At surface viewing, "Three Colors: Red" may look like your typical film by way of how it tackles love and existence at different viewpoints, sometimes in bliss, sometimes in pain. But Kieslowski has created his characters to fit an urgent inevitability to unconsciously interconnect. In this idea of intertwining of fates, Kieslowski has already gave us a tease by mistakenly letting Julie (from "Three Colors: Blue") enter the courtroom where the divorce trial between Karol and Dominique is taking place in the beginning of "Three Colors: White". There's also the hunched old lady (who appeared in all three films) immersed in a mundane difficulty: The camera and the characters always catch her laboriously trying to put an empty bottle inside a trash bin; a prominent figure in the whole trilogy that has been, in a way, the barometer of the protagonists' characters. (Julie merely looked at her in puzzled sadness while Karol minutely smirked at her predicament. Only Valentine has the basic courtesy to help her put the bottle in the bin).
In this film, it has truly, as they say, come in full circle.
But not in the way how a generic ensemble film may. Sure, the film may have discoursed about the general outlook of love by way of those two (bliss and pain) extremes, but the film is a minuscule observation of love and life at the same time as it is a far-reaching, 'what if' meditation on time . In the end, "Three Colors: Red" relies on the singular choices and plans of its characters instead of giving the responsibility to an invisibly omniscient hand to move the likes of Valentine and the judge as if indifferent chess pieces. And for that, the film was uniquely pragmatic.
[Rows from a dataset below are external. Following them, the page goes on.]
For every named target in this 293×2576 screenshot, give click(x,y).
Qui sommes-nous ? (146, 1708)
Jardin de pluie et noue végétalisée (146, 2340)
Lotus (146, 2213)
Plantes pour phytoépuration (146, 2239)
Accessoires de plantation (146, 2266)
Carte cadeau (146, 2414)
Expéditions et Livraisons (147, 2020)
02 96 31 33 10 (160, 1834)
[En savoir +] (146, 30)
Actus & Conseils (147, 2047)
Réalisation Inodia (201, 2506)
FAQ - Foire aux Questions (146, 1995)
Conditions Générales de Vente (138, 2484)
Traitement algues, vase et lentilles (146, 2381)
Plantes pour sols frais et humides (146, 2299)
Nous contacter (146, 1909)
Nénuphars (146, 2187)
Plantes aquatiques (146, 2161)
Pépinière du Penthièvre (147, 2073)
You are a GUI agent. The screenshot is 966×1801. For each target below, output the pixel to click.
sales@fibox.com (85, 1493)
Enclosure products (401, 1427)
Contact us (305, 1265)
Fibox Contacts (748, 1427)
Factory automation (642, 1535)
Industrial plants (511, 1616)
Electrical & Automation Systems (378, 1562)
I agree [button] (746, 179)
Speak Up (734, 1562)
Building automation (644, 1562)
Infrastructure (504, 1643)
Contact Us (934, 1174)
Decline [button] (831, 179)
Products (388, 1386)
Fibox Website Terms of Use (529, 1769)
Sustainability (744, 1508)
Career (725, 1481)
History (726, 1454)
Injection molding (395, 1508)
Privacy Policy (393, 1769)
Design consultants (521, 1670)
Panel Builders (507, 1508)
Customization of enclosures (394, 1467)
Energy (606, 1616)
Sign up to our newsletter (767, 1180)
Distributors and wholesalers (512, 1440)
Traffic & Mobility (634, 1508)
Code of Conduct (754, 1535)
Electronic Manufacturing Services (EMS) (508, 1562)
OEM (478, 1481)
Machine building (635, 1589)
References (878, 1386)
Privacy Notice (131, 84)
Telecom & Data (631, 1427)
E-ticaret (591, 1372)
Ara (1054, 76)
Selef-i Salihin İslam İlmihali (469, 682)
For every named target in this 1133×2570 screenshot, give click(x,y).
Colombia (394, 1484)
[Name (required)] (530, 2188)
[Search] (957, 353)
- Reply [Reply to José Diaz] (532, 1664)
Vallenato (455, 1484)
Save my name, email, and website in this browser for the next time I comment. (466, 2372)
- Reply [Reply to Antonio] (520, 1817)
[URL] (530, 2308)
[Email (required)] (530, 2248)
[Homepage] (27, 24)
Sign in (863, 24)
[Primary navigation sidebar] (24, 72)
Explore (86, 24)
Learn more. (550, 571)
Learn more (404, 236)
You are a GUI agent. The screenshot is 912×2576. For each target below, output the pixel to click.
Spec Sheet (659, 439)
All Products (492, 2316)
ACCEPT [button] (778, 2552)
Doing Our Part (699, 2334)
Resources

After 'liberty' and 'equality' were tackled through individualistic perspectives by way of Julie and Karol in the two previous films, "Three Colors: Red" was able to brilliantly put these stories, stories of people striving through all too human flaws, in a holistic harmony even in the midst of a tragedy. This may very well be the significance of 'fraternity' in the whole film, but "Three Colors: Red" is also quite aware of another infinitely more transcendent thing: destiny. Again, with its fascinating visionary depth and articulate human drama, "Three Colors: Red" is the best film in the trilogy, and is also a fitting swan song for Krzysztof Kieslowski, who sadly passed away far too soon.